Maybe a Ghost Ark to respawn Warriors and a couple Night Scythes to capture objectives.

Any suggestions?


----------



## SuperSquid (Feb 5, 2011)

instead of monolith, run annhilation barges with lots of tesla, immortals with tesla and wraiths. You could also run a squad of deathmarks to snipe his boss and/or character units. these choices are what i have had the best luck with.


----------



## Archaon18 (Feb 17, 2012)

Night scythes and Monoliths sound good, but if they're running Lootas Scythes aren't the best. BS2 means they don't care about Snap Shooting. Tesla Immortals are great if charged whereas something like a CCB will keep your lord fighting.


----------



## Farseer Darvaleth (Nov 15, 2009)

Two things that are *great* against Orks:

- Tomb Blades. Take Particle Beamers, with a squad of 5. Enjoy. That's 5 S6 Ap5 small blast templates per round of shooting. Bye bye Orks.

- Orikan the Diviner + C'tan with Writhing Worldscape. Entire board is Dangerous Terrain turn 1, and all difficult terrain is dangerous for as long as the C'tan lives. If the Ork hordes move, you will kill one in every 6. Say they have 90 boys; you just killed 15 of the things without even doing anything. And a sixth of their vehicles just got Immobilised. 

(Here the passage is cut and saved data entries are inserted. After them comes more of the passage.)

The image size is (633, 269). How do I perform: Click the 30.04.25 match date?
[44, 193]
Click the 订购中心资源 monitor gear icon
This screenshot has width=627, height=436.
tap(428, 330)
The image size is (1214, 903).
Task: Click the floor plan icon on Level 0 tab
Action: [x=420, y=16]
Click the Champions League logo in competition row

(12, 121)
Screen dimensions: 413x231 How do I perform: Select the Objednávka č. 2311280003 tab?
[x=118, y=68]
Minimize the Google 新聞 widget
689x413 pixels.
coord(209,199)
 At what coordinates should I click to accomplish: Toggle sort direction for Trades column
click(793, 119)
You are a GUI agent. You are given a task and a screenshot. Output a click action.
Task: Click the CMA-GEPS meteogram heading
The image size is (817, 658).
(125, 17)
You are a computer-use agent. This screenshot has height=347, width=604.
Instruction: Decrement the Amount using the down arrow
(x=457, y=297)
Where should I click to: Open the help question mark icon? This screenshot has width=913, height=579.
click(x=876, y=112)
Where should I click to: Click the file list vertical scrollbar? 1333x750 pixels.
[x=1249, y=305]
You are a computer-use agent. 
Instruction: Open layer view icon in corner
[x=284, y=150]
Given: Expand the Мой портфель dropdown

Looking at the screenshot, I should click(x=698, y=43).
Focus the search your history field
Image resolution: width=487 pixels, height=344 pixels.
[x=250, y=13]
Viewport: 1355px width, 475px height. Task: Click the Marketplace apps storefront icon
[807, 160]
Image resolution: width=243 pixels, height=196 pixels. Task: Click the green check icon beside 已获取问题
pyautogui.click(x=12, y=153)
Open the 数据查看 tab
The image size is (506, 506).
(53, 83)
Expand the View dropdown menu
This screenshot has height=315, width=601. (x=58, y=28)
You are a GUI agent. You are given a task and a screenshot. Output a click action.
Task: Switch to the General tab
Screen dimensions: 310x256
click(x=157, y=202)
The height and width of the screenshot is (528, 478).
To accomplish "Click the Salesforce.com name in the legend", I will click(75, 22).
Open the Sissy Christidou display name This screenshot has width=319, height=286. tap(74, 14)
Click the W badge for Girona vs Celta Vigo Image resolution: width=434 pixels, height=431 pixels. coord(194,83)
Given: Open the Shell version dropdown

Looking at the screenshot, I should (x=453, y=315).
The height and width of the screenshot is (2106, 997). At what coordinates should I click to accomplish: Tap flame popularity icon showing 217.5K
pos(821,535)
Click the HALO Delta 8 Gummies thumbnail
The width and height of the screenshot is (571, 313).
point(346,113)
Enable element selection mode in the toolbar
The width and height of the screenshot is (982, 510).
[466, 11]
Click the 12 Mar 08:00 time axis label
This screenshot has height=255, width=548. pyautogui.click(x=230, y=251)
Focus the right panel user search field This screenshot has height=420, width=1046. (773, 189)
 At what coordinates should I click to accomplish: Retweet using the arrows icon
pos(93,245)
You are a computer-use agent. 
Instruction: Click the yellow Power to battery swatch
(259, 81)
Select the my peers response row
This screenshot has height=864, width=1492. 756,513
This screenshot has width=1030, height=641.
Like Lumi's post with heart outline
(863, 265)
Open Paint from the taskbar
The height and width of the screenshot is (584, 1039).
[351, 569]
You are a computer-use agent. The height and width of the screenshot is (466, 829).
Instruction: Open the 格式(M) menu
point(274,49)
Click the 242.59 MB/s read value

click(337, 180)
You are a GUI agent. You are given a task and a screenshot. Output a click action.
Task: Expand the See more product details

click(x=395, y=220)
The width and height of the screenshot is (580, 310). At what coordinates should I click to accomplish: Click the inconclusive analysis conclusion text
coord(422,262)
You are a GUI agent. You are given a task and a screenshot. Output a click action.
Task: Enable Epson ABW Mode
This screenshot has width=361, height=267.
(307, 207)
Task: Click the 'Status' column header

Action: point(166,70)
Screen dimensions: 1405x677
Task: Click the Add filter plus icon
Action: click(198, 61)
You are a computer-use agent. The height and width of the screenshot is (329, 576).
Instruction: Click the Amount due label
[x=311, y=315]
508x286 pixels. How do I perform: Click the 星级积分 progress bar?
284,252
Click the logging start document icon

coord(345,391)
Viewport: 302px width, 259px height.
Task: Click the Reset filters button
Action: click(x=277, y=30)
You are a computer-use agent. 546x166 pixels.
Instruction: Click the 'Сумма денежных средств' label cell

Plenty of Tesla otherwise is great too.


----------



## falcoso (Apr 7, 2012)

Or generally a c'tan with GoD and charge him into boyz, because then he can't be wounded by them and he can regain wounds. Also if there are nobz, think about taking a Doomsday Ark so u can ID them and stop FnP (if there is a pain boy), a doom scythe would be good too.

Also if you are taking lychguard w/scythes then get Zandrekh if you can, then you can give stuff night Fighting first turn, and the when the lychguard are about to charge give them furious charge (and once again you are ID the nobz), and also you can take FC away from any Orks that get too close.


----------



## Creator of Chaos (Feb 8, 2012)

Trayzyn the Infinite on a Command Barge with underslung Tesla Cannon is a great way to clear out hoards. Mind Schackle Scarabs, the emphatic oblitorater and d6 Hammer of wrath attacks will severly reduce if not outright destroy a hoard of Boys. and thanks to by a AV rear 11 Chariot and having a 2+ save on it theres little they can do to stop him.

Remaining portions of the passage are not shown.